Without sitting at the feet of Christ daily, I can try to look like him without becoming like him. A certain tone of voice in the pastoral prayer, a concerned look, a knowing nod when others mention matters of depth—these are enough to make most people believe I’ve got the real thing. The ecclesiastical equivalent to a double-head-fake allows me to admit to spiritual struggles, knowing that most people will believe I’m just being modest. Nothing is easier to caricature than a preacher, and nothing is harder to build than the character of a preacher. No wonder some preachers go for style over substance.

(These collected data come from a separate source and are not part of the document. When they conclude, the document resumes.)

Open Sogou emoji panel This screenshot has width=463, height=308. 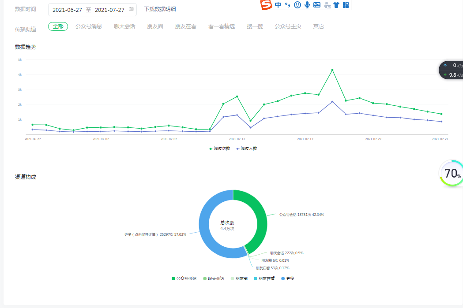click(297, 5)
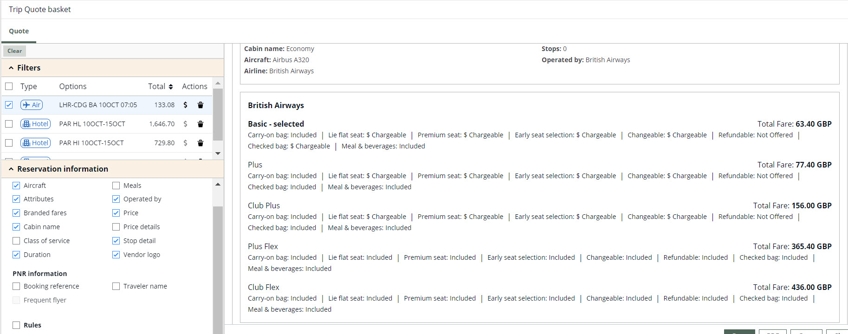Click the Air type badge icon

click(32, 105)
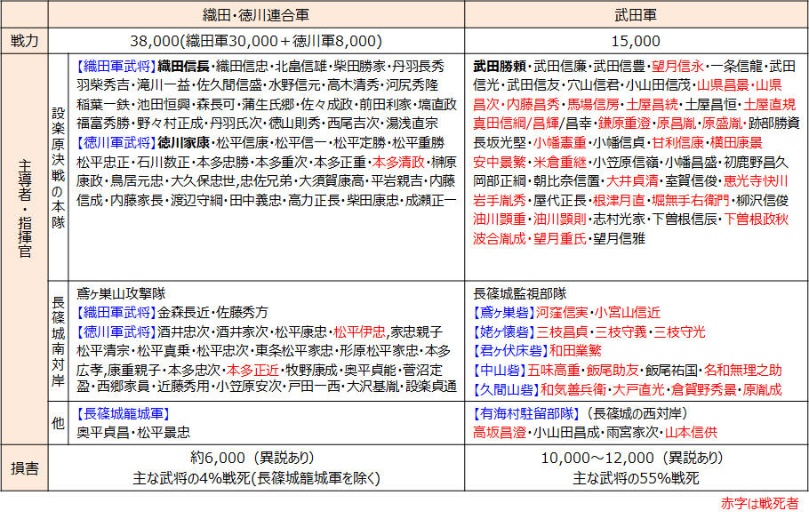
Task: Click the bold name 織田信長
Action: [183, 66]
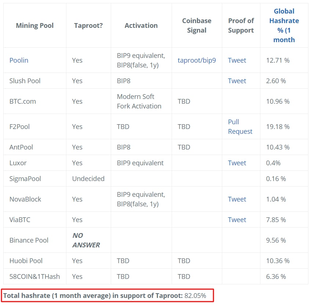Click the Activation column header
This screenshot has height=306, width=311.
141,25
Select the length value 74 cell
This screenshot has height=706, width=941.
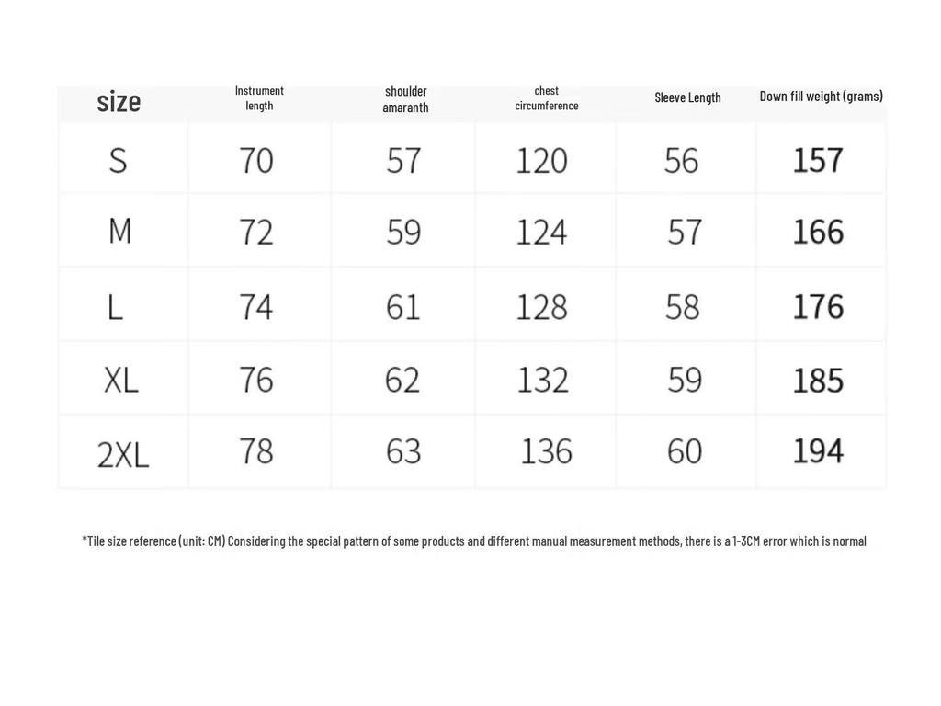coord(256,306)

The unpleasant reality is most listeners will never know if I’ve got the real thing. But I know. I’ve never been able to fool myself. That knowledge keeps me going even when I don’t have the want-to. I hate faking it.
Internal rewards
After a long, hard year of faithful exercise, not one person has commented, “Wow, where’d you get those muscles?” Yet I still work out faithfully. In spite of little visual confirmation, I know something is going on within me that scales and mirrors cannot validate.
Am I making progress? Without question.
My stamina is up, no doubt about that. I’ve shoveled enough snow this winter to bring on a dozen heart attacks, with not even a sore back. I can take the several flights of stairs from my office to the fax machines two at a time. My latest fitness evaluation showed my body-fat percentage was down and my flexibility, strength, and endurance much improved. And it has been a long time since I’ve had insomnia. I’ve come through another gray, dreary Chicago winter with only nips and growls from the dark dog of depression that haunts transplants like me who grew up accustomed to sunshine.
Those are all great benefits; they simply are not the results I most expected and wanted.
I want to know Christ, not because it makes me preach better, but because it allows me to preach with integrity. It allows me to preach with hope. With a sensitive heart and with conviction. And that’s better than preaching better.